Las orquídeas de mi abuela (lecciones de vida)

Aunque me gustan las flores y las plantas, como a la mayoría de las mujeres, realmente no era algo a lo que dedicara tiempo. Mis dos abuelas siempre tuvieron plantas en sus casas, y también mi mamá. Así que supongo que de alguna manera eso influyó en lo que ahora es uno de mis pasatiempos.

No tengo un jardín muy grande, y el clima del lugar donde vivo es tan caluroso que no todas las plantas sobreviven, pero para algunas es perfecto. Ese es el caso de las orquídeas. Tengo varias, regalos de mis hijos, mi esposo, mi mamá, amigas, una vecina; pero hay tres que tienen un significado especial, pertenecieron a mi abuela paterna, quien partió con el Señor en 2015.  Poco tiempo antes ella me regaló sus orquídeas, que eran de sus plantas favoritas, y me dijo: «Trasplántalas a las palmas areca que tienes en la entrada, seguro que allí crecerán bien». Así lo hicimos. Mi esposo se dio a la tarea de investigar el procedimiento y se encargó de la tarea. Fueron las primeras que trasplantamos de su vasija original a las palmas y otros árboles.

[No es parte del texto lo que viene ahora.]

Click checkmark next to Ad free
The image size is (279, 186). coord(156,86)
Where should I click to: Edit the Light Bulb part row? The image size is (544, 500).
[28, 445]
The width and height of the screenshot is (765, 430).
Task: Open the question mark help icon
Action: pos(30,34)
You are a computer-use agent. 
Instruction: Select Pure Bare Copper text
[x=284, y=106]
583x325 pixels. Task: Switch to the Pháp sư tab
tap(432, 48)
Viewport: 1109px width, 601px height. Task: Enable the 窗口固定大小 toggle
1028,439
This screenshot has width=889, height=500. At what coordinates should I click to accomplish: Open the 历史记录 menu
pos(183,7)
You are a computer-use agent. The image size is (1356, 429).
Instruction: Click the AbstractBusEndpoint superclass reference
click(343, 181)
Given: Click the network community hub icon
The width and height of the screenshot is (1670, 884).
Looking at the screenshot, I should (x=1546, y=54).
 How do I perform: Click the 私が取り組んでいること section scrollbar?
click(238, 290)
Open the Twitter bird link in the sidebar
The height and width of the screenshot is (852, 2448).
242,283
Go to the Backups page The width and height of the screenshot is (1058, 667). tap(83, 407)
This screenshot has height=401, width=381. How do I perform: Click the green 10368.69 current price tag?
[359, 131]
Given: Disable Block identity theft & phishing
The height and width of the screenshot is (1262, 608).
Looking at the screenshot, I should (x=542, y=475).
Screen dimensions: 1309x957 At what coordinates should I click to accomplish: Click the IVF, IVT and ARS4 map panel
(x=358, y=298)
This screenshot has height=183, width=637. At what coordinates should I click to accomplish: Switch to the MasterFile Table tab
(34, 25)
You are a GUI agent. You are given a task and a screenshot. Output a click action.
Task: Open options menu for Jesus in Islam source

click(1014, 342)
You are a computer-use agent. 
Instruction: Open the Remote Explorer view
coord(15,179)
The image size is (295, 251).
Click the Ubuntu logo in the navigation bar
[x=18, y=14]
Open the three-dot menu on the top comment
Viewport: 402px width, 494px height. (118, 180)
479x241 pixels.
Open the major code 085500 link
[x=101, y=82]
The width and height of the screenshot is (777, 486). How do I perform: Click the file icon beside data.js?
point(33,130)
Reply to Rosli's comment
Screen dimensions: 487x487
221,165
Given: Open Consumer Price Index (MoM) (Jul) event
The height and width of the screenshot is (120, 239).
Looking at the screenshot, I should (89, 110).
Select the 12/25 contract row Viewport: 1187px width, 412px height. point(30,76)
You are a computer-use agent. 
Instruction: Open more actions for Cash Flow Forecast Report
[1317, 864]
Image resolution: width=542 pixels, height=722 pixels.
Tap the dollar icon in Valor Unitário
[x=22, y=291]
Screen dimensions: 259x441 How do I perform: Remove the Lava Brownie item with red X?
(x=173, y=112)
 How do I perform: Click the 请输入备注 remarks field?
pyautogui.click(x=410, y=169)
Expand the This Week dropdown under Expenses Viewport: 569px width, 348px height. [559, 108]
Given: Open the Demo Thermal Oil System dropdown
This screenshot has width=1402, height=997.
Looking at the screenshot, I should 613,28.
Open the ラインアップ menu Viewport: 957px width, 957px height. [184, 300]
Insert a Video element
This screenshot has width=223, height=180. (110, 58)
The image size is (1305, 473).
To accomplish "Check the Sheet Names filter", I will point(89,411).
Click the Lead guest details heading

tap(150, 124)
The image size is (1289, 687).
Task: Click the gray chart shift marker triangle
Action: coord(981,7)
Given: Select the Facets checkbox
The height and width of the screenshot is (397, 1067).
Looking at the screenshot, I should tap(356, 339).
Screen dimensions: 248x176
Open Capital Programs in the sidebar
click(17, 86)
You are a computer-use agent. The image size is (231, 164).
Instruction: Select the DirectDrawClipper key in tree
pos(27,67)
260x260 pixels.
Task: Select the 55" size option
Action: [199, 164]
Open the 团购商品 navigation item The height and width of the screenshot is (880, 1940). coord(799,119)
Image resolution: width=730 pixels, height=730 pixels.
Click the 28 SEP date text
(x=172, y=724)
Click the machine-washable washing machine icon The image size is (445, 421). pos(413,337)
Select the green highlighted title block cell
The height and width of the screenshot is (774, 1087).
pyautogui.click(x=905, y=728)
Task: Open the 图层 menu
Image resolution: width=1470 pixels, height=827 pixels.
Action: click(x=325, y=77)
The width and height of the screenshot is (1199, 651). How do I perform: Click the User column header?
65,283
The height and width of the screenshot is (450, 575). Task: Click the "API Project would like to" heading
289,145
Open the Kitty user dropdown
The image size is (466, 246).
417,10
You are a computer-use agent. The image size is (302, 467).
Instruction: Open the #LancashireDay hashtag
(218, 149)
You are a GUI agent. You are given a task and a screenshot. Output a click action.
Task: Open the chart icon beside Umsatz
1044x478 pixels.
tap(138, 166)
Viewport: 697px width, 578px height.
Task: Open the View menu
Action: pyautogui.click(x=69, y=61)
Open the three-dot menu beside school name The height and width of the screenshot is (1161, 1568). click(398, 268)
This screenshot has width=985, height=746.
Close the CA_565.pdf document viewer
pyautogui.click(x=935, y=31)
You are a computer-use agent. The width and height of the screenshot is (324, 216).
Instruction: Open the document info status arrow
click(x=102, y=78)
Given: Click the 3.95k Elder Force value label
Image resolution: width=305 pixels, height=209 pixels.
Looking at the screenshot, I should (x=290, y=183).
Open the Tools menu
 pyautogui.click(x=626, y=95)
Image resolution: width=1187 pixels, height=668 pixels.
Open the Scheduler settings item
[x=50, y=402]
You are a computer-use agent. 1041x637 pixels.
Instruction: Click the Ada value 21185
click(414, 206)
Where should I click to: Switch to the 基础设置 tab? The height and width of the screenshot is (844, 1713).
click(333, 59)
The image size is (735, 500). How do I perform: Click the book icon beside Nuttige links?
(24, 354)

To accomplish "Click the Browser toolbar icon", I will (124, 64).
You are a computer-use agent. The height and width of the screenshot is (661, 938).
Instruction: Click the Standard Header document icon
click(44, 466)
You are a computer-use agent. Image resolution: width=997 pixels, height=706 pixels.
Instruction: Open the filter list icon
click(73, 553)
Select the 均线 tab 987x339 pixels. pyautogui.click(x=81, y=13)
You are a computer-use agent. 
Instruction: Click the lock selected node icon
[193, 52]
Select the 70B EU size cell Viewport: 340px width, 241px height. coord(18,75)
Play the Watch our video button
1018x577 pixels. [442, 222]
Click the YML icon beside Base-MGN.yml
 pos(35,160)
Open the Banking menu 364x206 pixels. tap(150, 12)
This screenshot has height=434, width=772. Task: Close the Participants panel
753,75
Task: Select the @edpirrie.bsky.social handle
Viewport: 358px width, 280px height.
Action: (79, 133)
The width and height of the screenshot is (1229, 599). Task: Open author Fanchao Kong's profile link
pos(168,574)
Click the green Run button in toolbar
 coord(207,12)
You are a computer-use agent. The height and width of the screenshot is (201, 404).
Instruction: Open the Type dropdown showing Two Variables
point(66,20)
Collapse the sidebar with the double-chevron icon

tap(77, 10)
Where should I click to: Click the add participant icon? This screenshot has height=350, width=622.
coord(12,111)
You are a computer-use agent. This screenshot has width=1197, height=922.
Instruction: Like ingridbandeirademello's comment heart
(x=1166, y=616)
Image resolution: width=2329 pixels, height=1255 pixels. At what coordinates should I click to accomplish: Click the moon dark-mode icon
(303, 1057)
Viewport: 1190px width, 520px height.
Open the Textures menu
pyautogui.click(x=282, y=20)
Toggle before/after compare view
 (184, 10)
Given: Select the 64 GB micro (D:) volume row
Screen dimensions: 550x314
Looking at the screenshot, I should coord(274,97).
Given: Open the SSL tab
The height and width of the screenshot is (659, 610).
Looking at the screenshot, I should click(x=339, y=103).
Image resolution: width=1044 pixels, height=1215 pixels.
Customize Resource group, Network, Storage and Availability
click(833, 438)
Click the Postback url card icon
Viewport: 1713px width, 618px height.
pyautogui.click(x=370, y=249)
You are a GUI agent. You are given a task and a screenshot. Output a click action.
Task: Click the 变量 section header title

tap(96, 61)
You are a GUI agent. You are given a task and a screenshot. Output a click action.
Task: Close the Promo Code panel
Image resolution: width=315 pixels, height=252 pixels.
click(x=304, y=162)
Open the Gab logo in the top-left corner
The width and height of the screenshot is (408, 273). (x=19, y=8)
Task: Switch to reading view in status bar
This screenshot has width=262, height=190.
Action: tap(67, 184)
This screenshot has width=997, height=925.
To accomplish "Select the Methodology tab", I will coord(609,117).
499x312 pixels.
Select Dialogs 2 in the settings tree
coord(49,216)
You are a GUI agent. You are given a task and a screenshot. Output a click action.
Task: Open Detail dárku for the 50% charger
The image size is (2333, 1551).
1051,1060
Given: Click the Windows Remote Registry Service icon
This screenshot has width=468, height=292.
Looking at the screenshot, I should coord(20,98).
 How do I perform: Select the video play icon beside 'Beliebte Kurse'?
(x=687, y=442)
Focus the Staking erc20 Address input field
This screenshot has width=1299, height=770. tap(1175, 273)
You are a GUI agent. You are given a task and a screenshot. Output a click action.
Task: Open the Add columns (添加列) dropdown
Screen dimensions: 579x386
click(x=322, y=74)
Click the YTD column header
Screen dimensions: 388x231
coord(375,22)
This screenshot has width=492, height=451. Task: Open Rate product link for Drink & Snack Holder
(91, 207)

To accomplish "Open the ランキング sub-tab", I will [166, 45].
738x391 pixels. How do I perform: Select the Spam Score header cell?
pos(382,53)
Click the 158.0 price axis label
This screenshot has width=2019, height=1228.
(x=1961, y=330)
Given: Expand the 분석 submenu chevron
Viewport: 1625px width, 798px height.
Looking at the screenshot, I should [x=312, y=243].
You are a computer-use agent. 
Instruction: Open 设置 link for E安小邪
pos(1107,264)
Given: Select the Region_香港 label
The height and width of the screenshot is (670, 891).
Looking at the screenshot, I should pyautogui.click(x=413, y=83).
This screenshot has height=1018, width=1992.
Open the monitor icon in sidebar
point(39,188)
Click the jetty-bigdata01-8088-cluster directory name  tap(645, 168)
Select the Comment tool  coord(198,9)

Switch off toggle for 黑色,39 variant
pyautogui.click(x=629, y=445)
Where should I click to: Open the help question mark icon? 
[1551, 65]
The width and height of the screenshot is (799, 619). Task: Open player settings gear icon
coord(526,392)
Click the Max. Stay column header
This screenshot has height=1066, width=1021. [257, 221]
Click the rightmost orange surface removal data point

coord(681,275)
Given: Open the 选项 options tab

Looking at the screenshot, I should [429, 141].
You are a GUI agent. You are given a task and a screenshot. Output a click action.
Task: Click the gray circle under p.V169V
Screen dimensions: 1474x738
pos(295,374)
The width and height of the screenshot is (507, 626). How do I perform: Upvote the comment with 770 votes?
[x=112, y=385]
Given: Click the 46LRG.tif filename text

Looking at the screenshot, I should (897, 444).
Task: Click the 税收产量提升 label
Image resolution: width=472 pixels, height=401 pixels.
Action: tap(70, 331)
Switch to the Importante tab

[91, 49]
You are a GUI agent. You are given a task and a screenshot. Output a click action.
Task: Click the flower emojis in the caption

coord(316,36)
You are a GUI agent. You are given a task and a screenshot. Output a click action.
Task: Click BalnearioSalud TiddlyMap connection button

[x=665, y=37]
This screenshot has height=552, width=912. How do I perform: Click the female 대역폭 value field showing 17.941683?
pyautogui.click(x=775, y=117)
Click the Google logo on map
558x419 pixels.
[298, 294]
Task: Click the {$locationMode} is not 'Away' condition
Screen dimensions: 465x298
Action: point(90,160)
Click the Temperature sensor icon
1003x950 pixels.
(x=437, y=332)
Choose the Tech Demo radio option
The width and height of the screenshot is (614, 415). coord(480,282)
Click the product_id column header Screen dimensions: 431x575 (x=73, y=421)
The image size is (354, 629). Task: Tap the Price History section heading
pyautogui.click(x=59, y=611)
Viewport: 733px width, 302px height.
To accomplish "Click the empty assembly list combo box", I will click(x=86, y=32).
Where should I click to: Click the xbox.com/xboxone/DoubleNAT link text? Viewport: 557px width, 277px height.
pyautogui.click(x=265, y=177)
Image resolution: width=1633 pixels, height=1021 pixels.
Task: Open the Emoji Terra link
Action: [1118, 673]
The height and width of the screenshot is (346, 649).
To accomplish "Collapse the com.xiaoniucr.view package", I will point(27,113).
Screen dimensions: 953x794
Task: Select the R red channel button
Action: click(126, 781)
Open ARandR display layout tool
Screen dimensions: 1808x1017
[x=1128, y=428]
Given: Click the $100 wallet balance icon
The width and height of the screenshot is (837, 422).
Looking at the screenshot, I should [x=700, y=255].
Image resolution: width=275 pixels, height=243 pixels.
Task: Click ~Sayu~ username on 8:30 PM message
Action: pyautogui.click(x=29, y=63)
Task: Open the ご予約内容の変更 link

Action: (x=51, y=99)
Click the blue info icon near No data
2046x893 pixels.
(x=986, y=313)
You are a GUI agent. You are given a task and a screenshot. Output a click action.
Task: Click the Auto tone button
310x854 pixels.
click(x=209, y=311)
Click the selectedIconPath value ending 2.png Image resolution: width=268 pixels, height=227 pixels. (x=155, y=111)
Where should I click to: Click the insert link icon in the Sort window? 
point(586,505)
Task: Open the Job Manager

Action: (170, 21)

Han pasado varias temporadas de perder las hojas, reverdecer, luego florecer, volver a quedar casi secas, con apariencia de morir. Y repetir el ciclo.

Pero este año, las orquídeas de mi abuela no me daban mucha esperanza. Mientras más las miraba menos posibilidades veía de volver a disfrutar de sus flores. Igual las fertilizamos y regamos como siempre. ¡Nada de hojas verdes! Sus vecinas, orquídeas blancas, seguían robustas y preparándose para la temporada de florecer. Así que pensé que quizá su vida estaba terminando. En realidad, no soy experta en la materia, solo una aficionada que las disfruta. No te niego que me causó un poco de tristeza, porque cada vez que estas plantas florecen es una manera especial de recordar a su dueña original.

Sin embargo, hace unas semanas, ¡sorpresa! Entre las hojas moribundas y descoloridas comencé a ver el pequeño brote que luego se va convirtiendo en el tallo largo de donde salen las flores. ¡No lo podía creer! Algo que a mis ojos estaba prácticamente muerto, ¡volvía a la vida! Y lo hacía con vigor. Sentada en mi jardín no pude evadir la analogía: ¡Tenemos que morir para poder resucitar a la verdadera vida!

Sabemos que en Cristo, nuestra muerte física dará paso a la vida eterna. Sin embargo, en el camino, tenemos que «morir» muchas veces, como la orquídea, para que luego vengan las flores. ¿De qué hablo? De morir a nosotras mismas, morir al yo, para que Cristo crezca y se forme en nuestro carácter.

A eso se refería Pablo en Gálatas 2:20 cuando afirmaba, ¡he sido crucificado con Cristo, ya no vivo yo! Pero no es cosa de una sola vez en la vida, es del día a día. Es el negarme a mí misma cuando quiero quejarme porque nadie recogió lo que se quedó regado o nadie reconoció el esfuerzo de tener la cena lista toda la semana, cada día. Es el negarme a mí misma cuando solo quiero ver lo malo en otros y no verlo en mí. Es el morir al deseo de criticar en lugar de animar o edificar. Es morir al orgullo o al deseo de tomar la justicia en mis manos en lugar de dejar que Dios se encargue. Es guardar silencio, y negar el deseo de defender mi causa. Es no decir lo que primero que pasa por mi mente, sino meditar en las palabras. Es, dicho de otra manera, vivir tomando la cruz, como dijera Jesús.

Sí, puede haber orquídeas hermosas, aunque la planta parezca muerta, porque la aparente muerte dio paso a la vida. Es lo mismo en nosotros, si queremos florecer en Cristo tenemos que dejar que «el yo» muera, aunque el proceso luzca feo y doloroso. Amiga lectora, ¡el resultado será una primavera inigualable!

Así que continúo observando mis orquídeas, aprendiendo de ellas, dejando que me recuerden estas lecciones porque, aunque las comparto contigo, todavía tengo que seguir viviéndolas.